══ EXERCISE INPUT ══
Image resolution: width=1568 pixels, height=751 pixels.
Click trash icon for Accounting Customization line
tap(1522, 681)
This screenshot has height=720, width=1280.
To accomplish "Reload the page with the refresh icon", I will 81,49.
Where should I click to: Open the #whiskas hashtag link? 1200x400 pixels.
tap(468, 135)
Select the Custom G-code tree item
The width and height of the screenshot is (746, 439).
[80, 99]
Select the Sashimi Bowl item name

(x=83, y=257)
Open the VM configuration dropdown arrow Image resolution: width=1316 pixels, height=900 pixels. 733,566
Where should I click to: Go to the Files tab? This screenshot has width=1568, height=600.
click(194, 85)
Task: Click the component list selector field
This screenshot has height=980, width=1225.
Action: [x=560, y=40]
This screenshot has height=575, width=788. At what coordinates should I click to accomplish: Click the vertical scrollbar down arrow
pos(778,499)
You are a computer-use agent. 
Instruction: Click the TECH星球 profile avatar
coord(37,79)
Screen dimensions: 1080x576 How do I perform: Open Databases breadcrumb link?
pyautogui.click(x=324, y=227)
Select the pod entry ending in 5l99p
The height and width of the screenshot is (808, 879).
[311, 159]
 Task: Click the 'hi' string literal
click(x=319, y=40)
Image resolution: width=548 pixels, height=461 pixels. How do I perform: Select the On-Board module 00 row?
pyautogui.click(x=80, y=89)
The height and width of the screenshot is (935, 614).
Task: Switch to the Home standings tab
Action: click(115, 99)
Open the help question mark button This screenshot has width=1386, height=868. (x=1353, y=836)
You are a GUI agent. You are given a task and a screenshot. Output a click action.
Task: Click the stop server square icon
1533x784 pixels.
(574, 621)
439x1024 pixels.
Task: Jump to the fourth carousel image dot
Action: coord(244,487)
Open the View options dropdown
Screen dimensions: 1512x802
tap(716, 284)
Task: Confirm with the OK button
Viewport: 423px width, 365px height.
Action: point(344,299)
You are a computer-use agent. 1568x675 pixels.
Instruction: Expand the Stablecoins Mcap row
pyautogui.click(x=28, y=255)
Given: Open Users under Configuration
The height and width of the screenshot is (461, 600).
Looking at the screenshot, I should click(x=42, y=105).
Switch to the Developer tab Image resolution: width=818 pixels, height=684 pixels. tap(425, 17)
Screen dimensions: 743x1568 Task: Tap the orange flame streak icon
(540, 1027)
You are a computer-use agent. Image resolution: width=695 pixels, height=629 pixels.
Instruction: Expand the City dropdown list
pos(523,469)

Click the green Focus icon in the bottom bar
═══
Starting at the beginning of the rows and going on through the line with "I will 81,49.", write out each line again, requests included. Multiply every coordinate in the answers by 1.9 and round to whole numbers, with halves rounding up, and leave all other numbers as they are.

Image resolution: width=1568 pixels, height=751 pixels.
Click trash icon for Accounting Customization line
tap(2892, 1294)
This screenshot has height=720, width=1280.
To accomplish "Reload the page with the refresh icon", I will 154,93.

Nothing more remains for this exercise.